Can neurodiversity bring about change efficiently enough to supersede the tyranny of typical neurology? Kathleen Seidel says, “The word incurable is quite devastating-sounding, but you can also look at it as being that autism is durable. Looking at this jewel through different facets, I do not trivialize the challenges of people who face tremendous obstacles; I’m trying to look at the whole picture, including the beautiful part of it. Autism is as much a part of our humanity as the capacity to dream. This is one of the possibilities in our world. It’s a part of the human condition—or conditions, as the case may be.”
I came to this assignment with my own smattering of neurodiversities. I was severely dyslexic as a child and suffered acute depression as an adult. My mother devoted a great chunk of her life to eviscerating the dyslexia, but I am almost incapable of writing by hand and wonder whether I could have been a writer in a time before keyboards.
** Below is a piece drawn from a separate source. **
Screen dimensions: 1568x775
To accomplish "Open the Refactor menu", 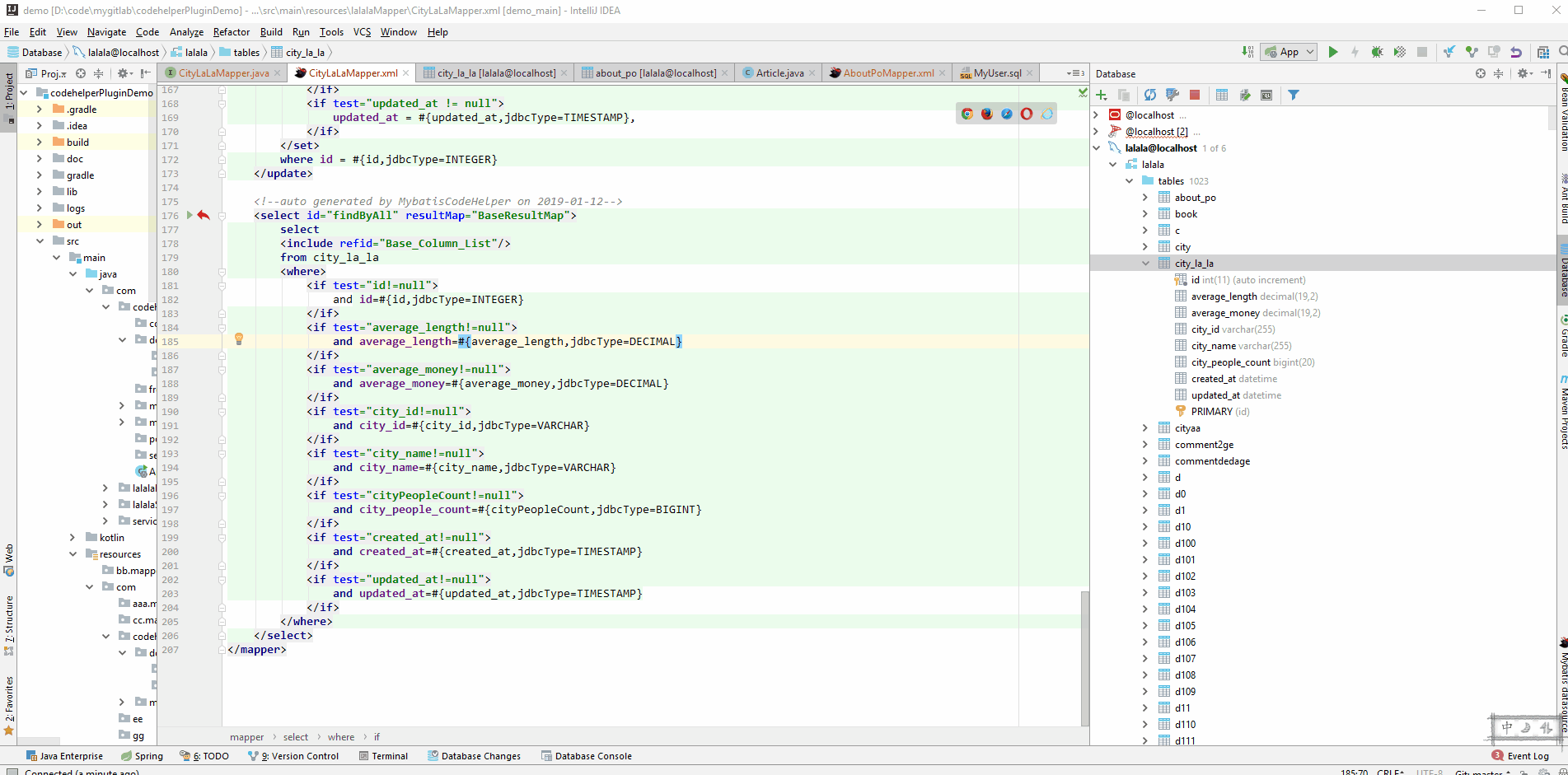I will pos(231,32).
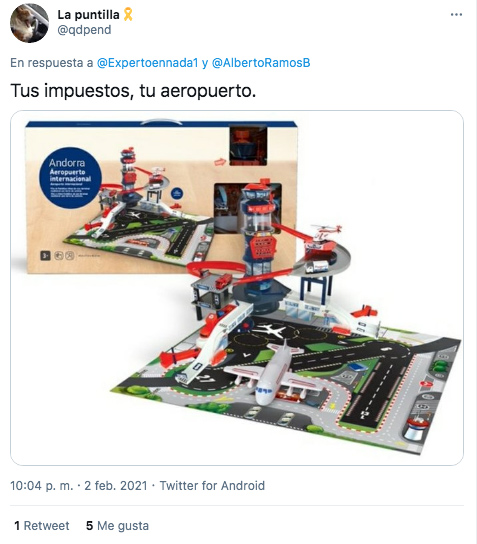Open the three-dot more options menu
Viewport: 477px width, 544px height.
456,15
I take seven medications to keep my depression at bay; I have been an outspoken critic of people who glamorize the condition. And yet, while I would never have chosen to have dyslexia and would love to be rid of it, I cannot help wondering whether my passion for written expression came in part from the unending praise heaped on me every time I sounded out a word. In my book The Noonday Demon, I wrote about how grappling with depression had given me strength and depth of character and said that while major depression is a horrifying illness that should be erased from human experience, the mood spectrum that includes extreme sadness is essential to our capacity for love. I would not be myself without those diversities.
I started off highly skeptical of the neurodiversity movement, but it turns out that autism is to cognition as depression is to mood and that the same layers of nuance apply to it. Severe autism is a ghastly affliction that should be cured; milder autism may be part of a precious spectrum we wouldn’t want to compromise. As with depression, there can be a tyranny of people focused on a cure who are insensitive to the meaning some people find in their struggles, and there can, likewise, be insensitivity on the part of meaning-finders to the acute suffering experienced by others. The one crucial difference is that depression is now largely treatable (though some illness is intractable) and autism is largely untreatable (despite the partial success of behavioral programs). It is unproductive to rail against the incurable; if you can learn to love it, that’s your best chance of happiness. For some people, the love is self-evident; for others, it is acquired through struggle; others cannot do more than pretend to it. Though neurodiversity activists can get in the way of science and sometimes wrap themselves up in self-important, specious arguments, they also light the way to such love—a model of social acceptance and self-acceptance that has the capacity to redeem whole lives.